Bild: Rapper Sido mit Maske: Früheres Aushängeschild des Labels Aggro Berlin.
„Den Leuten fällt es auf, wir reden ständig über Scheiße, egal ob flüssi…
fest, braune oder weiße.“ So klingt der „Arschficksong“ von Sido,
veröffentlicht auf dem Aggro Berlin Sampler „Aggro Ansage Nr. 1“. Das
Berliner Rap-Label hatte eine klare Agenda. „Hiphop ist aggro.
Aggressivität ist ein Grundpfeiler unserer Kultur“, sagte Gründer Specter.
Und damit traf Aggro Berlin einen Nerv.
Künstler wie Sido, Bushido, Fler oder B-Tight, die die Plattenfirma
vertrat, wurden nationale Größen, gewannen Echos, Cometen und
Bravo-Titelstorys und verkauften Millionen Platten. Nun schließt Aggro
Berlin. Auf der Homepage des Labels ist ein Grabstein zu sehen, davor ragt
ein knöcherner Arm mit ausgestrecktem Mittelfinger aus dem Boden. „Unsere
Künstler können auf eigenen Füßen stehen“, schreibt das Label in einem
Abschlussstatement.

::::

### DEINE AUFGABE
Prüfe, ob die folgenden Aussagen zum Text über Aggro Berlin passen. Antworte bei jeder mit Ja oder Nein und zitiere die Worte, die das entscheiden, wörtlich aus dem Text.
(a) Specter hat das Label gegründet.
(b) Bushido gehörte zu den Künstlern, die Aggro Berlin vertrat.
(c) Aggro Berlin macht weiter wie bisher.

### DATENZEILEN
::::

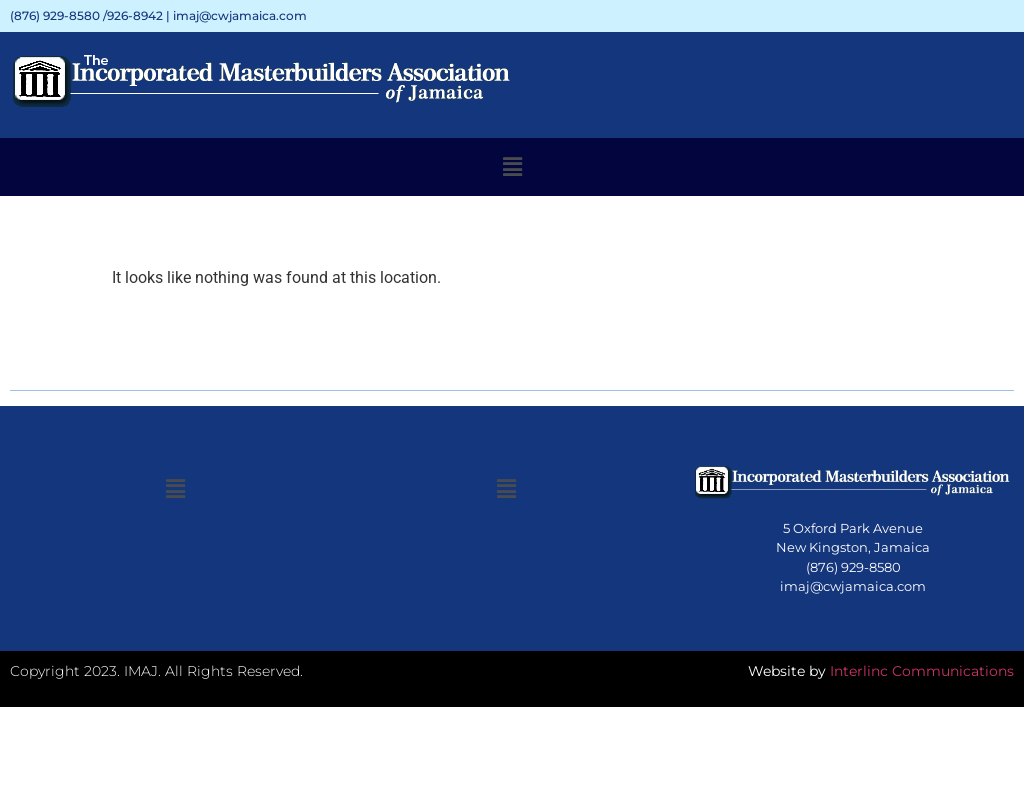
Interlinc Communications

::::

### DEINE ANTWORT
(a) Ja: „sagte Gründer Specter“
(b) Ja: „Künstler wie Sido, Bushido, Fler oder B-Tight, die die Plattenfirma vertrat“
(c) Nein: „Nun schließt Aggro Berlin.“